Favre hyaloidoretinal degeneration

Goldmann-Favre Syndrome/ESCS

Clinical Characteristics
Ocular Features: 

Enhanced S-cone syndrome, sometimes called Goldman-Favre syndrome, is a retinal disorder characterized by increased sensitivity to blue light, night blindness from an early age, and decreased vision.  Additional features include an optically empty liquefied vitreous, progressive foveal or peripheral retinoschisis, macular cysts, chorioretinal atrophy and pigmentary retinopathy as well as posterior subcapsular cataract formation.  Hyperopia is a feature, at least in childhood.   Enhanced S-cone syndrome is the only retinal disorder that has a gain of a subtype of photoreceptors, in this case the S-cones (short wave length) that detect blue light. Rod photoreceptors and red and green cone receptors are degenerated to a variable degree. Electroretinography shows an extinct rod photoreceptor response and hypersensitivity to shorter wavelengths.

There is considerable variation in the clinical features of NR2E3 mutations which has led to some confusion in the nosology.  Some cases are called juvenile retinoschisis, others are called retinitis pigmentosa, or clumped pigment retinopathy.  Central acuity ranges from near normal (20/40) in young people to 20/200 or worse especially in older adults.  Visual field constriction likewise varies from patient to patient.  Retinal pigmentary changes and the amount of cystic changes in the macula are somewhat age dependent.

Systemic Features: 

No general systemic manifestations are associated with enhanced S-cone syndrome and Goldman-Favre syndrome.

Genetics

This is an autosomal recessive retinal disorder caused by mutations in NR2E3, also known as PNR, located on chromosome 15q23.  It is a part of a transcription factor complex necessary for the development of photoreceptors.  Mutations in NR2E3 cause degeneration of rod photoreceptors and an increased number of S-cone photoreceptors resulting in an increased ratio of blue to red-green cone photoreceptors. Mutations in the NR2E3 gene can also cause a clinical picture resembling simple autosomal recessive retinitis pigmentosa.

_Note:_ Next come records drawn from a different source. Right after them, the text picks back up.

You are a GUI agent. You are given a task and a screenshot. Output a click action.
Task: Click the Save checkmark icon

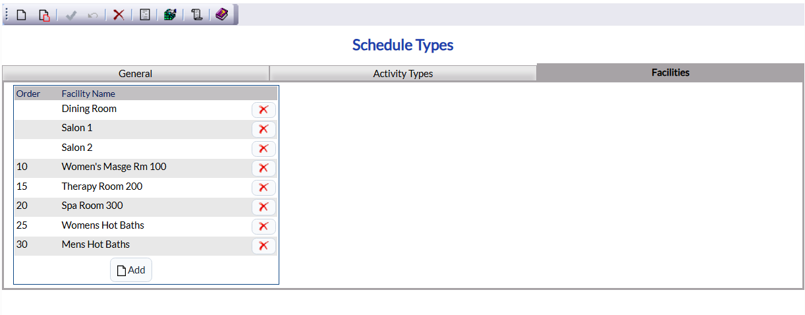pyautogui.click(x=71, y=14)
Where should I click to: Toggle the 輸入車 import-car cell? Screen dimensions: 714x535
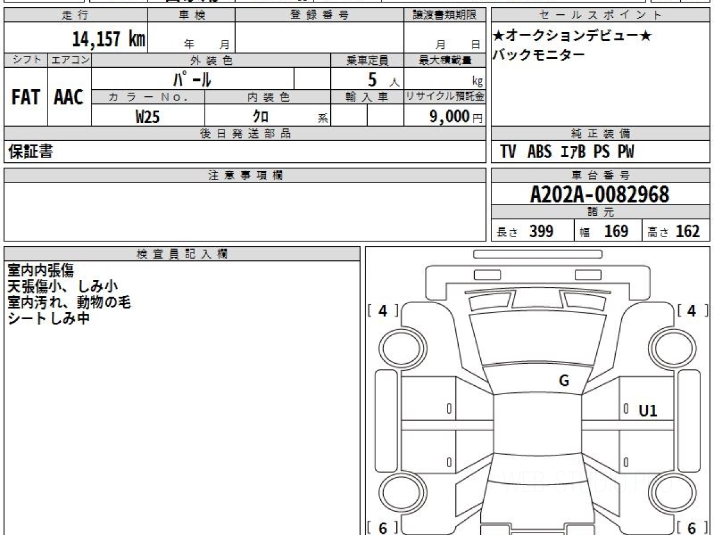(365, 98)
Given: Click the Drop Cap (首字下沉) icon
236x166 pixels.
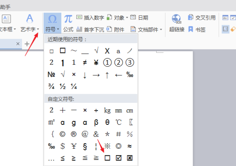Looking at the screenshot, I should [x=79, y=29].
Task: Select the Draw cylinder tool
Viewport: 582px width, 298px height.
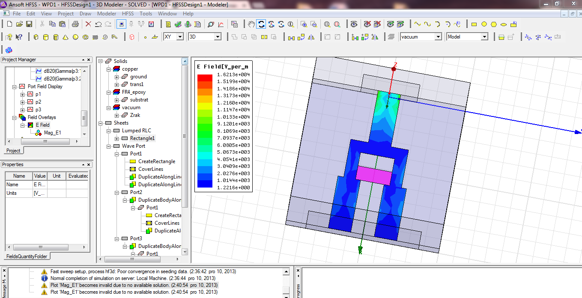Action: pyautogui.click(x=46, y=37)
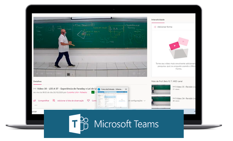Click the Video 35 - Revisão title
This screenshot has height=141, width=233.
point(183,87)
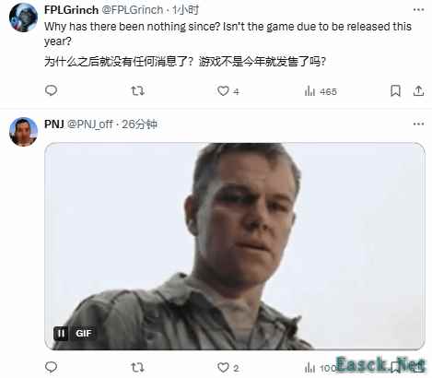Open more options for FPLGrinch's tweet
432x378 pixels.
click(418, 10)
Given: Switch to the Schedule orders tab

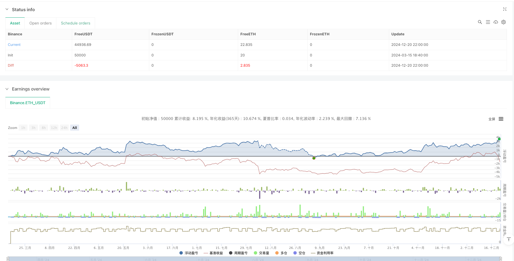Looking at the screenshot, I should point(76,23).
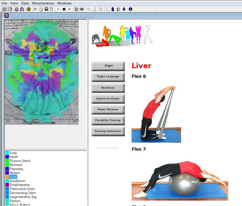
Task: Click the black stop square toolbar button
Action: click(64, 9)
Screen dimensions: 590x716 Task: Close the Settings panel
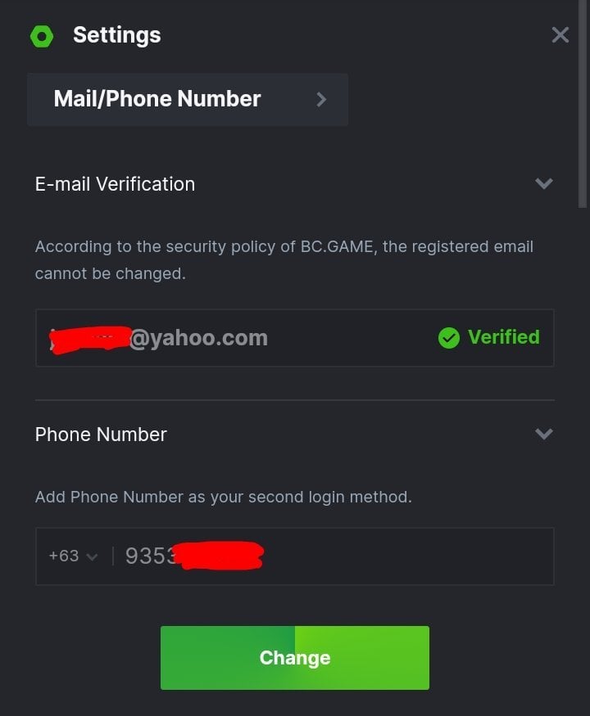(561, 34)
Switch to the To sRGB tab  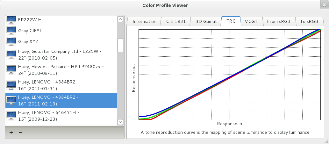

Two brothers with an enhanced S-cone phenotype and normal rod function have been reported.  Scotopic b-wave ERG amplitudes were normal but OCT showed flattening of the macular area and thinning of the photoreceptor layer.  This may be the result of a different mutation in this family but no molecular defect was found.

Several Moroccan families have been reported with homozygous or compound heterozygous mutations in the NRL gene (162080).

Pedigree: 
Autosomal recessive
Treatment
Treatment Options: 

There is presently no effective treatment for the disorder, but visual function can be improved with low vision aids. Cataract surgery may be beneficial.

Improvement in vision has been reported with the use of topical carbonic anhydrase inhibitors.

References
Article Title: 

Expanded Clinical Spectrum of Enhanced S-Cone Syndrome

Yzer S, Barbazetto I, Allikmets R, van Schooneveld MJ, Bergen A, Tsang SH, Jacobson SG, Yannuzzi LA. Expanded Clinical Spectrum of Enhanced S-Cone Syndrome. JAMA Ophthalmol. 2013 Aug 29.  [Epub ahead of print] PubMed PMID: 23989059.

PubMed ID: 
23989059

Phenotypic variation in enhanced S-cone syndrome

Audo I, Michaelides M, Robson AG, Hawlina M, Vaclavik V, Sandbach JM, Neveu MM, Hogg CR, Hunt DM, Moore AT, Bird AC, Webster AR, Holder GE. Phenotypic variation in enhanced S-cone syndrome. Invest Ophthalmol Vis Sci. 2008 May;49(5):2082-93.